P2473 - Revealing the Hidden Culprit: Dieulafoy Lesion as a Cause of Life-Threatening Gastrointestinal Bleeding in a Patient on Chronic Anticoagulation Therapy
Jesus Rivera-Rosa, MD1, Reyshley Ramos-Márquez, MD2, Roberto Rodriguez-Ramos, MD2, Jose Martin-Ortiz, MD, FACG2 1VA Caribbean Healthcare System, Bayamon, Puerto Rico; 2VA Caribbean Healthcare System, San Juan, Puerto Rico
Introduction: Dieulafoy lesions are a known cause of upper gastrointestinal bleeding (UGIB), however their diagnosis can be challenging as these lesions can be missed during esophagogastroduodenoscopy (EGD) if not actively bleeding. Failure in its identification could result in significant morbidity and even death in patients experiencing UGIB that require chronic anticoagulation.
Case Description/Methods: This case involves a 73-year-old male with a history of atrial fibrillation on apixaban and a previous ischemic cerebrovascular accident related to his atrial fibrillation before starting anticoagulation. He presented to the ER with symptoms of dizziness and fatigue, and low blood pressure readings. He had recently been hospitalized for UGIB, requiring extensive blood transfusions and ICU care. An EGD performed during that admission showed non-erosive gastroduodenitis without active bleeding. He was also diagnosed with uncomplicated acute diverticulitis and discharged on oral antibiotics and proton pump inhibitor (PPI), with instructions to resume anticoagulation. After discharge patient denied further bleeding episodes, abdominal pain, nausea/vomiting. Evaluation at ER revealed a hypotensive patient that responded to initial resuscitation interventions. Examination showed a benign abdomen and digital rectal exam revealed no blood. Initial labs indicated a drop in hemoglobin to 8.7 g/dL (from a baseline of 11 g/dL), with stable platelet counts and normal renal and liver function. Patient was admitted and GI service consulted. EGD performed failed to identify a source of bleeding. Subsequently, capsule endoscopy was performed and showed a focus of active bleeding in the proximal duodenum. EGD was repeated confirming the presence of a dilated submucosal artery with active oozing in the second portion of the duodenum compatible with a Dieulafoy lesion. Hemostasis was achieved after injection of epinephrine, clip placement, and argon plasma coagulation. Post-treatment, the patient resumed apixaban with plan for left atrial appendage (LAA) closure for stroke prevention, allowing the discontinuation of anticoagulation without further bleeding.

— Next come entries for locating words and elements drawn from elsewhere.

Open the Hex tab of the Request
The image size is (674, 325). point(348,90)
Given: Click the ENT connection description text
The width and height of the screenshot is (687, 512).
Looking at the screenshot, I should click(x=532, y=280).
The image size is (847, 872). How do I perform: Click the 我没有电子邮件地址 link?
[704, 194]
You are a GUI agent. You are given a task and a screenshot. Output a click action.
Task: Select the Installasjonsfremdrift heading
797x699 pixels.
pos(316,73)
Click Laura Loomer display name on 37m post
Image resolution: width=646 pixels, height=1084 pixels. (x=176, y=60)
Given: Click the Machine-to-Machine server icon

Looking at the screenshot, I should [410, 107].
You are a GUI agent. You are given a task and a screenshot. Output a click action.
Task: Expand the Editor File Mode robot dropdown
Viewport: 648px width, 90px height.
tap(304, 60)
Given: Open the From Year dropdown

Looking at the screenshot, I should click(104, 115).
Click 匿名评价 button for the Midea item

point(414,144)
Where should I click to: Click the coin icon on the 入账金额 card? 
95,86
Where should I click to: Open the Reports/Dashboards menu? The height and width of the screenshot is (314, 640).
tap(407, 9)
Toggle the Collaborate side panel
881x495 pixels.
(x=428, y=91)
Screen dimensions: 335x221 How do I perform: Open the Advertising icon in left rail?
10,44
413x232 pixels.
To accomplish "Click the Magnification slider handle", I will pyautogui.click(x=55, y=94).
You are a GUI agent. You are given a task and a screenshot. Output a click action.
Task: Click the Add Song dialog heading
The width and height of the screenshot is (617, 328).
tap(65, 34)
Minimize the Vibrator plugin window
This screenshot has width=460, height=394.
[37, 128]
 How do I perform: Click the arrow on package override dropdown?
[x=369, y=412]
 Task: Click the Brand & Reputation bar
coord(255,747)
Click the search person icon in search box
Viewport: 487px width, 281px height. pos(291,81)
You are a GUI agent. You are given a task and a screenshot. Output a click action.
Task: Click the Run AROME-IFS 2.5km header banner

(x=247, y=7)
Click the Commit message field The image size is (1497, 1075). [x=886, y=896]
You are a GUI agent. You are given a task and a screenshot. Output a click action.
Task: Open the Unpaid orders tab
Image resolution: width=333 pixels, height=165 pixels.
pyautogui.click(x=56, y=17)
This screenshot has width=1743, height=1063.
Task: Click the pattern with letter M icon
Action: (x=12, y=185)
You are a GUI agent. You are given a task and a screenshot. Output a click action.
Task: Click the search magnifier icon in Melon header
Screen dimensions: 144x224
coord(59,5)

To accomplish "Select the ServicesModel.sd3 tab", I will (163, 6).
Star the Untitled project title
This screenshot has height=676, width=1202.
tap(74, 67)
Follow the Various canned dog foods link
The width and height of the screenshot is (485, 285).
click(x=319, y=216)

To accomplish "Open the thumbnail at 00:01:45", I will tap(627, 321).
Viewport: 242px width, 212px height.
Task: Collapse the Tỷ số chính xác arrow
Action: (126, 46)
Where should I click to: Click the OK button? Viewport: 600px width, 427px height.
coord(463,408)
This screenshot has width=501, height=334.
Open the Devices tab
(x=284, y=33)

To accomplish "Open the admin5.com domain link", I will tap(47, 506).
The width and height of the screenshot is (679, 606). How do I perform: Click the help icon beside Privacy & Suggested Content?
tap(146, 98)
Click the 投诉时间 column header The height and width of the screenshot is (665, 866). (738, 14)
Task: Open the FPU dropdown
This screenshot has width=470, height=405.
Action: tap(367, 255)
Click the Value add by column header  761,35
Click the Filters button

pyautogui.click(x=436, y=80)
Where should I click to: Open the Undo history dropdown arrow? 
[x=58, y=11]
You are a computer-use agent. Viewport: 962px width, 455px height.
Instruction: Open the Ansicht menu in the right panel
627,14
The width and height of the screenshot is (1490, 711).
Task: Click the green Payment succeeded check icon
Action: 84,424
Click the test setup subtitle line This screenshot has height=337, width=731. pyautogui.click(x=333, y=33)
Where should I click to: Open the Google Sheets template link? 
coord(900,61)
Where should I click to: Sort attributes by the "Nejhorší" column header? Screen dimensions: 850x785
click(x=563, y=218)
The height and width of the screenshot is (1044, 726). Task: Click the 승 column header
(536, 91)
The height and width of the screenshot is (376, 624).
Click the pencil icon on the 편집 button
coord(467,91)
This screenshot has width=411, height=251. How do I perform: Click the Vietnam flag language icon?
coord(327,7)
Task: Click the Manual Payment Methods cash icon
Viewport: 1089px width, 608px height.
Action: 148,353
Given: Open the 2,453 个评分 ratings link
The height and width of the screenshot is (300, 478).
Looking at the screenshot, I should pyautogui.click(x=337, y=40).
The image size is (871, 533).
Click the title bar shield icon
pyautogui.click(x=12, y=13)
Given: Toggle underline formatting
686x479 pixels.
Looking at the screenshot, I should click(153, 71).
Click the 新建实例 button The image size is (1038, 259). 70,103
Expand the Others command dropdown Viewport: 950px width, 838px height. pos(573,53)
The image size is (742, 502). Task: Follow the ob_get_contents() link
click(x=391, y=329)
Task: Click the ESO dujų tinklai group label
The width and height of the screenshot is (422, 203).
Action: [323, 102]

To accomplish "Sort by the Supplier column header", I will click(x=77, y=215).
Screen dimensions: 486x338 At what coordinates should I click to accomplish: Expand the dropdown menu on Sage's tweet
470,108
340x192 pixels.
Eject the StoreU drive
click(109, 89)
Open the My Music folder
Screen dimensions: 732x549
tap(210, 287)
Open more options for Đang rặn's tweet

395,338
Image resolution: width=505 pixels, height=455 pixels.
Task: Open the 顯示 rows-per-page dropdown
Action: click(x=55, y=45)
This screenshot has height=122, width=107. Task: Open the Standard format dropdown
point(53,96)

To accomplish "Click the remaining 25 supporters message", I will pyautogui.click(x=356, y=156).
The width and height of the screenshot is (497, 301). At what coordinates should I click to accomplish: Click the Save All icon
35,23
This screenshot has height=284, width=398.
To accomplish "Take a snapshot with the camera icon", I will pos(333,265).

Discussion: This case demonstrates the value of capsule endoscopy for detecting Dieulafoy lesions not identified on EGD. It also highlights the critical role of GI specialists in managing patients at high risk of life-threatening bleeding and the potential benefit of LAA closure for stroke prevention in those with atrial fibrillation.
Figure: Left: EGD confirming a dilated submucosal artery with active oozing that was eroding the overlying mucosa of the second portion of duodenum compatible with a Dieulafoy lesion. Right: Hemostasis achieved after injection of epinephrine, endoscopic clip placement, followed by argon plasma coagulation.
Disclosures:
Jesus Rivera-Rosa indicated no relevant financial relationships.
Reyshley Ramos-Márquez indicated no relevant financial relationships.
Roberto Rodriguez-Ramos indicated no relevant financial relationships.
Jose Martin-Ortiz indicated no relevant financial relationships.
Jesus Rivera-Rosa, MD1, Reyshley Ramos-Márquez, MD2, Roberto Rodriguez-Ramos, MD2, Jose Martin-Ortiz, MD, FACG2. P2473 - Revealing the Hidden Culprit: Dieulafoy Lesion as a Cause of Life-Threatening Gastrointestinal Bleeding in a Patient on Chronic Anticoagulation Therapy, ACG 2024 Annual Scientific Meeting Abstracts. Philadelphia, PA: American College of Gastroenterology.